:: DATA SUPPLIED ::
++++++++++++++++++++

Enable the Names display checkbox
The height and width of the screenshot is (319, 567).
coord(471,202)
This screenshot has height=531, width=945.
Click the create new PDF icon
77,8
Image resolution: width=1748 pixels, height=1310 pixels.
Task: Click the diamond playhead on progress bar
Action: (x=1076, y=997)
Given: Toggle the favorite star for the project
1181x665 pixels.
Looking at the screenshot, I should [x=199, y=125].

++++++++++++++++++++

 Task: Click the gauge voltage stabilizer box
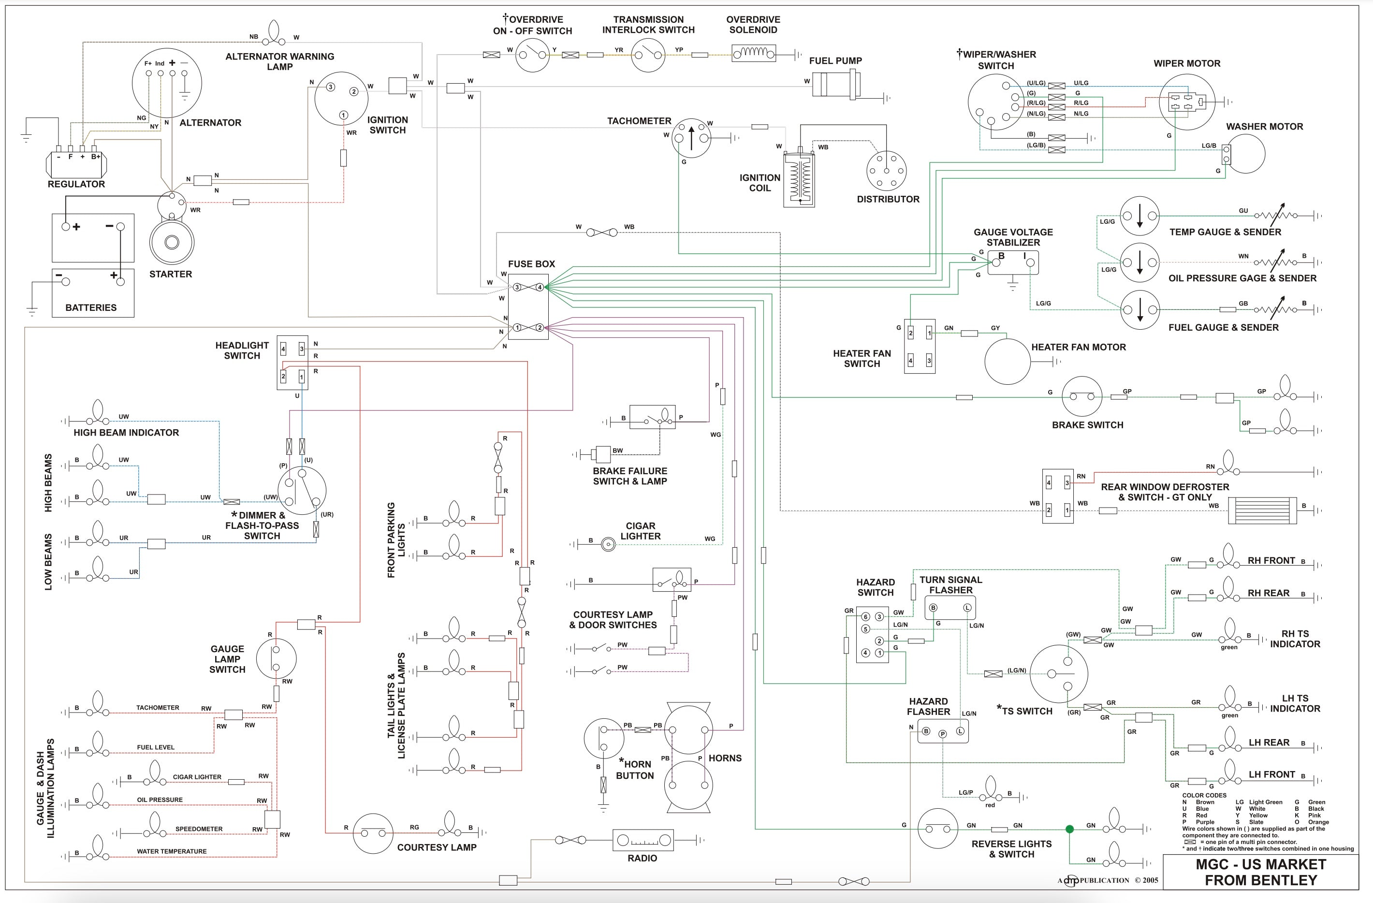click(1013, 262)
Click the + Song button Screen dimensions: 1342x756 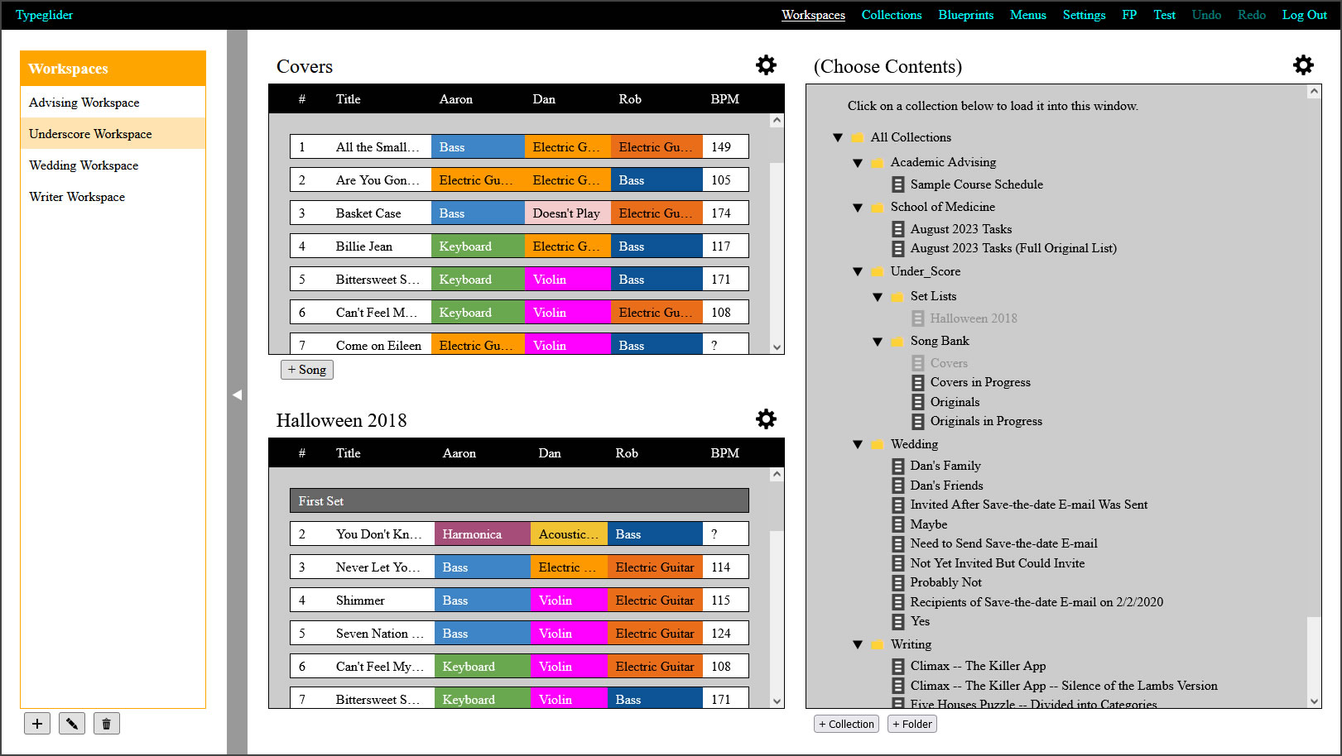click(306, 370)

++++++++++++++++++++

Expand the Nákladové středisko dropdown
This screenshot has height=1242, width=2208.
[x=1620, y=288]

++++++++++++++++++++

:: TASK ::
From the records above, transcribe exactly the run of lines that opens with the line holding "Enable the Names display checkbox" and closes with the line holding "This screenshot has height=531, width=945.", both included.

:: ANSWER BOX ::
Enable the Names display checkbox
The height and width of the screenshot is (319, 567).
coord(471,202)
This screenshot has height=531, width=945.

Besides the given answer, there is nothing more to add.